A group of institutional shareholders in BP, featuring pension funds and an activist investment outlet, has filed a resolution demanding details on how exactly the company’s return to its core business of oil and gas would boost shareholder returns.
According to a Reuters report, the group includes the Australasian Centre for Corporate Responsibility, a non-profit entity that invests in energy and mining companies with a view to making them invest more in climate change.
The demands, to be tabled at BP’s next annual shareholders’ meeting, include the publication of details about the cost-competitiveness of every project the company embarks on, reports about cost overruns and project delays, and a justification for why the return to oil and gas after a brief stint as a transition company would pay off.

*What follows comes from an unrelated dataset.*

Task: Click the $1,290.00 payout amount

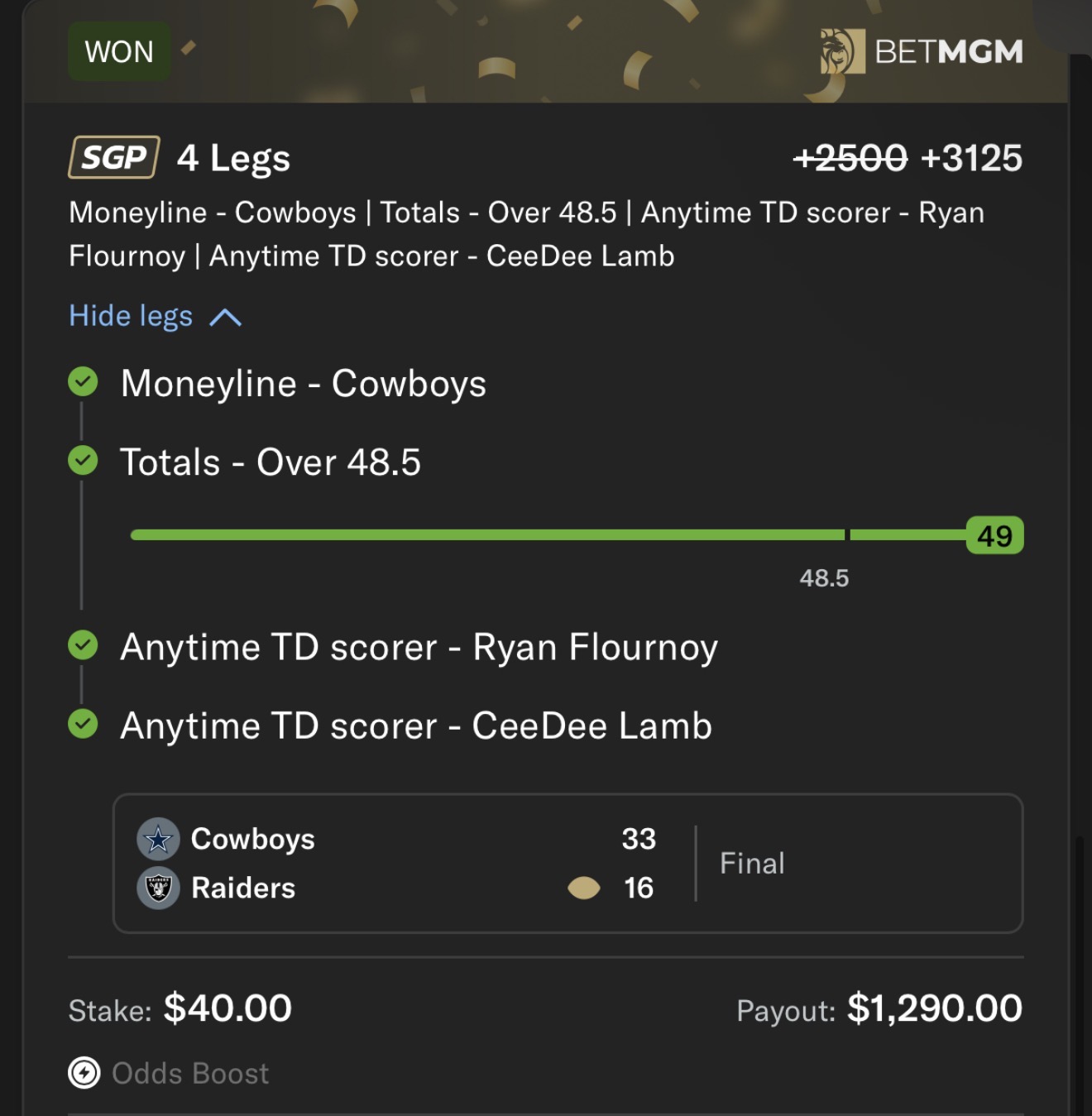Action: point(935,1008)
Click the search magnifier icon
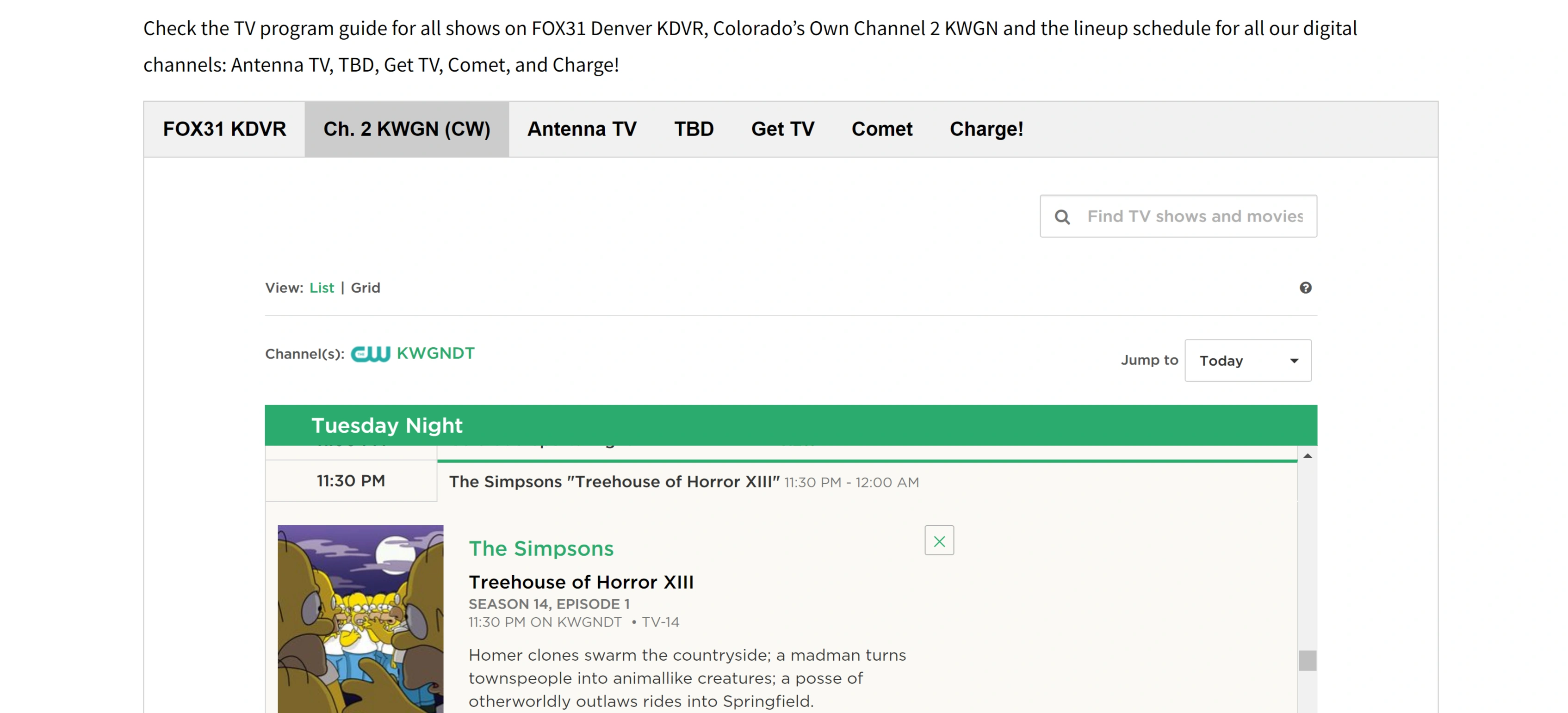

In fairness, the reason BP pivoted back to oil and gas was precisely the damage that its profitability suffered as a result of its attempt to go “beyond petroleum” with its big investment plans for transition industries. Since these investments lost more money than they made, BP returned to what it does best, which is extracting, refining, and selling oil and gas products.
A year ago, in a highly anticipated business strategy reset, BP announced it was increasing its investment in upstream oil and gas to $10 billion per year while slashing spending on clean energy by more than $5 billion a year.
The reason was that the reset was precisely shareholder value and the fact that BP’s stock had been underperforming the stocks of its peers ever since former CEO Bernard Looney announced the company would pivot to green energy. Interestingly, another activist investor played a role in the decision for the reset: Elliott Management has been pushing for an overhaul at the supermajor ever since it acquired a stake in it, with the focus on BP focusing more on its lucrative oil and gas business.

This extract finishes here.